(Items from a data source)
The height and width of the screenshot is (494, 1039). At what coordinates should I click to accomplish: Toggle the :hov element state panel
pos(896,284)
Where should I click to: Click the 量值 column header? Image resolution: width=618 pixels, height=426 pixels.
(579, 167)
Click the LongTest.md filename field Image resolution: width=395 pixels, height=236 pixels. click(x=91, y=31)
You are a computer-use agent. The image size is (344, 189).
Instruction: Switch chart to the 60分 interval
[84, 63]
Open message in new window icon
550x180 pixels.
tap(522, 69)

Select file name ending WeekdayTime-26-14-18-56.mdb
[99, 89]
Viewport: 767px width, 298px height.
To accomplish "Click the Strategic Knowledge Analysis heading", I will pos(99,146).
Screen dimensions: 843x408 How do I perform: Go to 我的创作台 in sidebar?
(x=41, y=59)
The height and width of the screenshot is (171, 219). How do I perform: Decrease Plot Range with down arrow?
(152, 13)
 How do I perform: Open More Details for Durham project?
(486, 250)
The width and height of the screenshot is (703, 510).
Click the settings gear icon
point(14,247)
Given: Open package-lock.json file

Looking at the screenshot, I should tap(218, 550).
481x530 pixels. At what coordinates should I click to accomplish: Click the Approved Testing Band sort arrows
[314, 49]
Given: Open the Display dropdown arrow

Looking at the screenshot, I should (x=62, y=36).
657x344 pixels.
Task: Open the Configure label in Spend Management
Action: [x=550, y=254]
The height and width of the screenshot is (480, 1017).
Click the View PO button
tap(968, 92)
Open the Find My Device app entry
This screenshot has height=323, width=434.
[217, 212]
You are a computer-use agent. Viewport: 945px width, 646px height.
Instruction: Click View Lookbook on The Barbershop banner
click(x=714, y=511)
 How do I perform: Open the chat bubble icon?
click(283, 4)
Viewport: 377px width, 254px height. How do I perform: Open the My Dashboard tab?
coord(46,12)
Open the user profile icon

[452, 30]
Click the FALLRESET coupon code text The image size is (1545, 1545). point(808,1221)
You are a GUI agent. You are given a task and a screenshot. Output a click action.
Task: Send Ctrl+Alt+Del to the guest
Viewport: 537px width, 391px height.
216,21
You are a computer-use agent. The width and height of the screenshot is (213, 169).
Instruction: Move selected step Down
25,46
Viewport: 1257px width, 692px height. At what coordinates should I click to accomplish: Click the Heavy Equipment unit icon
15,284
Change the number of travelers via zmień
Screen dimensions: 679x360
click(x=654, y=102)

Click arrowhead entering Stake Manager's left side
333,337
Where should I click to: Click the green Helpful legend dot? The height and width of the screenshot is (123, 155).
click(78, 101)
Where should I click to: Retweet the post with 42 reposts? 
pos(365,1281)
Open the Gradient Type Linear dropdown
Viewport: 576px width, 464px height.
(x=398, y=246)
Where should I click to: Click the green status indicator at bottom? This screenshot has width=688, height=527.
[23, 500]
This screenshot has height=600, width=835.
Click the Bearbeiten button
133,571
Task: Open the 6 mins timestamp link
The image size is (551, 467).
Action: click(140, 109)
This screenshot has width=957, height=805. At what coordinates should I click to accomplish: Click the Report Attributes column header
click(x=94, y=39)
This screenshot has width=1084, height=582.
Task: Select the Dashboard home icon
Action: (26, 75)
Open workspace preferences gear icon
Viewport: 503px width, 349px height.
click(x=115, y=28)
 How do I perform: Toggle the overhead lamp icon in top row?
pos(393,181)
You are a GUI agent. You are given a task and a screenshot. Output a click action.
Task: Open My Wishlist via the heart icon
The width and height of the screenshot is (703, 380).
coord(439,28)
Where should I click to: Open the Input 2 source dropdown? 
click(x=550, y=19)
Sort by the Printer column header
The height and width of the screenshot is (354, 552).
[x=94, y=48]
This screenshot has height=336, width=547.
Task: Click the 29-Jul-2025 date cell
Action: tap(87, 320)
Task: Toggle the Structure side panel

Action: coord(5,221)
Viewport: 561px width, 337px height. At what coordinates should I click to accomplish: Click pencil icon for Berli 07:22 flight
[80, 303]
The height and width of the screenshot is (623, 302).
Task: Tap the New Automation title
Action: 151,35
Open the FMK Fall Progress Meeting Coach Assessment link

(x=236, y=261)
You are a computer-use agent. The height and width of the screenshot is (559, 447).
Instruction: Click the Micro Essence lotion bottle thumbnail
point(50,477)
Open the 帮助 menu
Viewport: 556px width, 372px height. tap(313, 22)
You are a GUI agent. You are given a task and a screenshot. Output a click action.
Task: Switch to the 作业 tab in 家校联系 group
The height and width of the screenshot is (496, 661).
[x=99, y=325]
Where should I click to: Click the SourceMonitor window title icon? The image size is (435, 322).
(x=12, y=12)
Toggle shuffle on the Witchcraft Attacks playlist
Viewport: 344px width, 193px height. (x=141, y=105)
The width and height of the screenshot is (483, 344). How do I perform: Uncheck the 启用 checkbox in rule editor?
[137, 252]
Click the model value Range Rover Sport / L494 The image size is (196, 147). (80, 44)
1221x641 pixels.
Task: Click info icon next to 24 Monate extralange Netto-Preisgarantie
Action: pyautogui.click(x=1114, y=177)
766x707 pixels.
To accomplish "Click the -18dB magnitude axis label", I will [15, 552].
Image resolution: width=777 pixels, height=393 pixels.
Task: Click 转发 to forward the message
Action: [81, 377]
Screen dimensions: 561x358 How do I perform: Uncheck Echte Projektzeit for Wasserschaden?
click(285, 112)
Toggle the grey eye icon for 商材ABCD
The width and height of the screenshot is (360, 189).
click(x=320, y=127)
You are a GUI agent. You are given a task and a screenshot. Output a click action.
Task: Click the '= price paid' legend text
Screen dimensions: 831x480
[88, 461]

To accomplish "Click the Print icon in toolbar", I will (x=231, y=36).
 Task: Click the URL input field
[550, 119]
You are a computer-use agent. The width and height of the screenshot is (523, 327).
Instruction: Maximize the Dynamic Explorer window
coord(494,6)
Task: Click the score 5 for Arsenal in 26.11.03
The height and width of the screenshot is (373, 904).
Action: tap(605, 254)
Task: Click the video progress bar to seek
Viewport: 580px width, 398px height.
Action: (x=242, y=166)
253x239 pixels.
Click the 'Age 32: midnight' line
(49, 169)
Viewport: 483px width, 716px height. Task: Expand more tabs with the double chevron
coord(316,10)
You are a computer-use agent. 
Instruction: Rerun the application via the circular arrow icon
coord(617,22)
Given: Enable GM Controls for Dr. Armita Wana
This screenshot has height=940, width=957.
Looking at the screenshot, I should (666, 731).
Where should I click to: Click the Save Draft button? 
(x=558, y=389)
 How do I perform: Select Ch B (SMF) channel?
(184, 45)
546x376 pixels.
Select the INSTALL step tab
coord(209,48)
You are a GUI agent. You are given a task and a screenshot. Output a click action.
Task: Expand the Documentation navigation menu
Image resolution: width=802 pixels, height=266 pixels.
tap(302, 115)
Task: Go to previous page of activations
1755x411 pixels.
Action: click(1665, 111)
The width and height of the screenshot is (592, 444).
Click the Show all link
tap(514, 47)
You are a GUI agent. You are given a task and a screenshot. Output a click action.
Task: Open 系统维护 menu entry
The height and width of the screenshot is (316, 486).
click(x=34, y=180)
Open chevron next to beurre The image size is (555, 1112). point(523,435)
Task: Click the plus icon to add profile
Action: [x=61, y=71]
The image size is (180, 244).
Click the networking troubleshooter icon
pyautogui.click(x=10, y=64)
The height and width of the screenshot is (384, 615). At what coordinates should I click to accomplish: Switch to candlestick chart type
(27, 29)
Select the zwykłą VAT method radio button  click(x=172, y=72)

§ Assignment:
What lines of the data include the word "entry"? Copy each of them.

§ Reply:
Open the Find My Device app entry
Task: Open 系统维护 menu entry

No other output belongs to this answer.